The index is now just 0.3% shy of record highs hit last month. The rally this week comes after a virus outbreak in sent markets into a tailspin as investors gauged the potential economic damage from production and supply disruptions.

On Wednesday, reports from China and the UK that researchers are closing in on a vaccine to treat the virus, lifted sentiment as the death toll in China moved closer to 500.

China-exposed sectors such as autos <.SXAP>, technology <.SX8P> and basic materials <.SXPP> were among the strongest performers.

“It is driven by what we see around the coronavirus and more importantly, the reporting season so far has been pretty reasonable across a number of different sectors,” said Will James, deputy head of European equities at Aberdeen Standard Investments.

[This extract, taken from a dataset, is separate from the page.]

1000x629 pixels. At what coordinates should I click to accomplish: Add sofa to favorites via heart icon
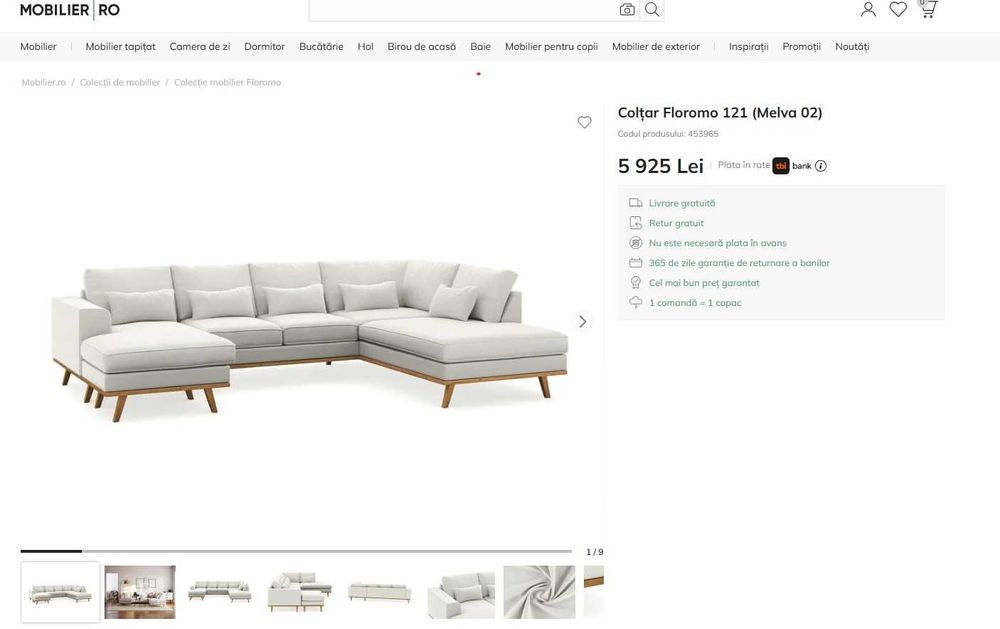pyautogui.click(x=584, y=122)
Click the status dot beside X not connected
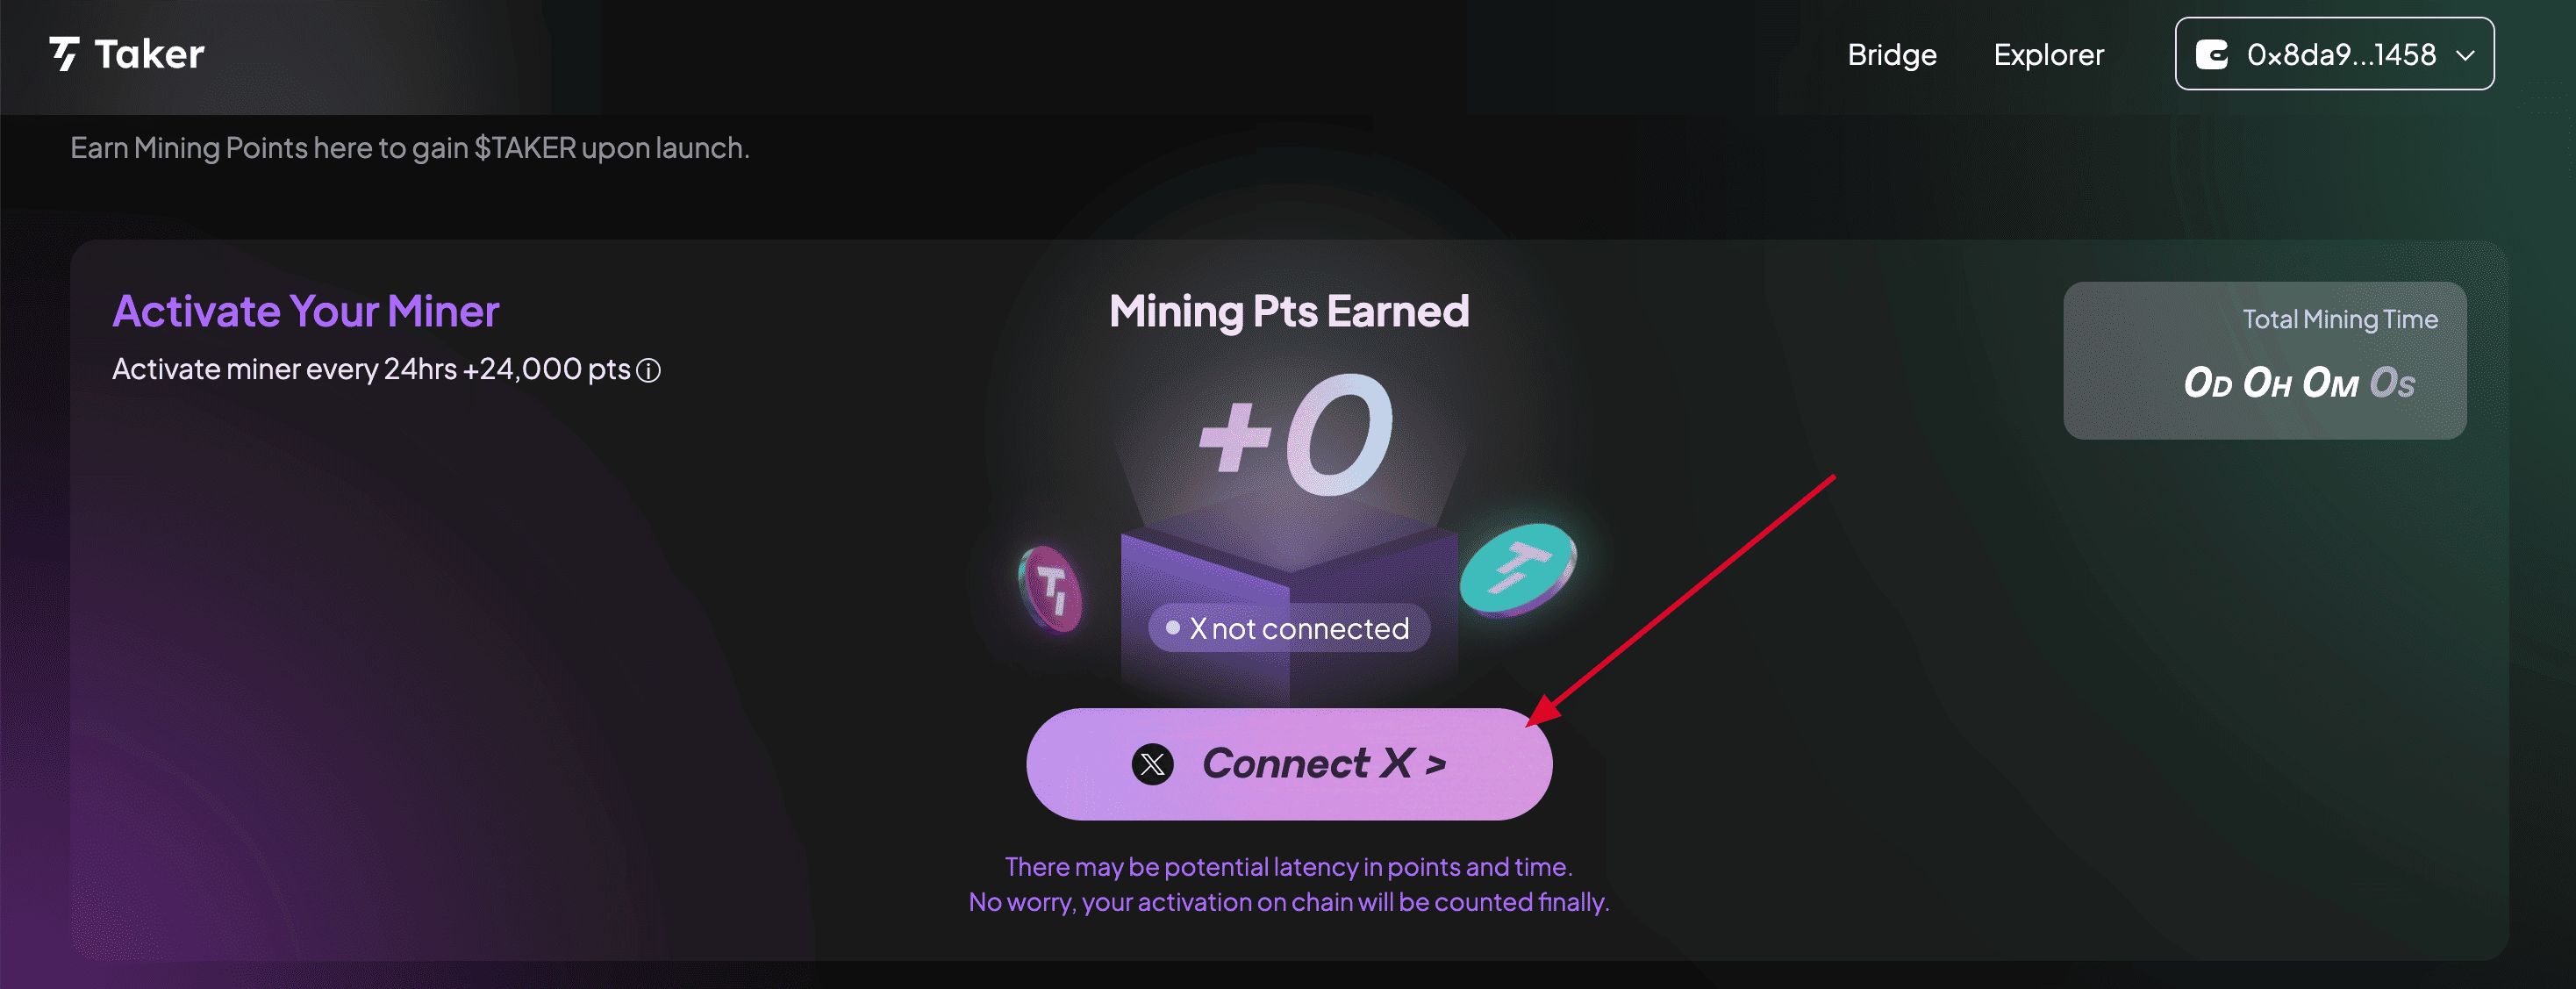This screenshot has width=2576, height=989. click(1173, 627)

Companies listed on the STOXX 600 are forecast to report 1.2% earnings growth in the fourth quarter, just a touch below the 1.3% growth rate expected last week, according to the latest data from I/B/E/S Refinitiv. This would follow three straight quarters of declining profits.

Data showing an acceleration of euro zone business activity in January, added to the upbeat mood.

But tempering the positive expectations was a near 7% drop in cigarette maker Imperial Brands Plc <IMB.L> after it forecast a fall in its first-half profit, while GlaxoSmithKline <GSK.L> slipped after missing fourth-quarter earnings forecasts.

Planemaker Airbus <AIR.PA> fell after the company said it was prolonging a planned closure of its final assembly plant in Tianjin, China, as a result of the coronavirus emergency.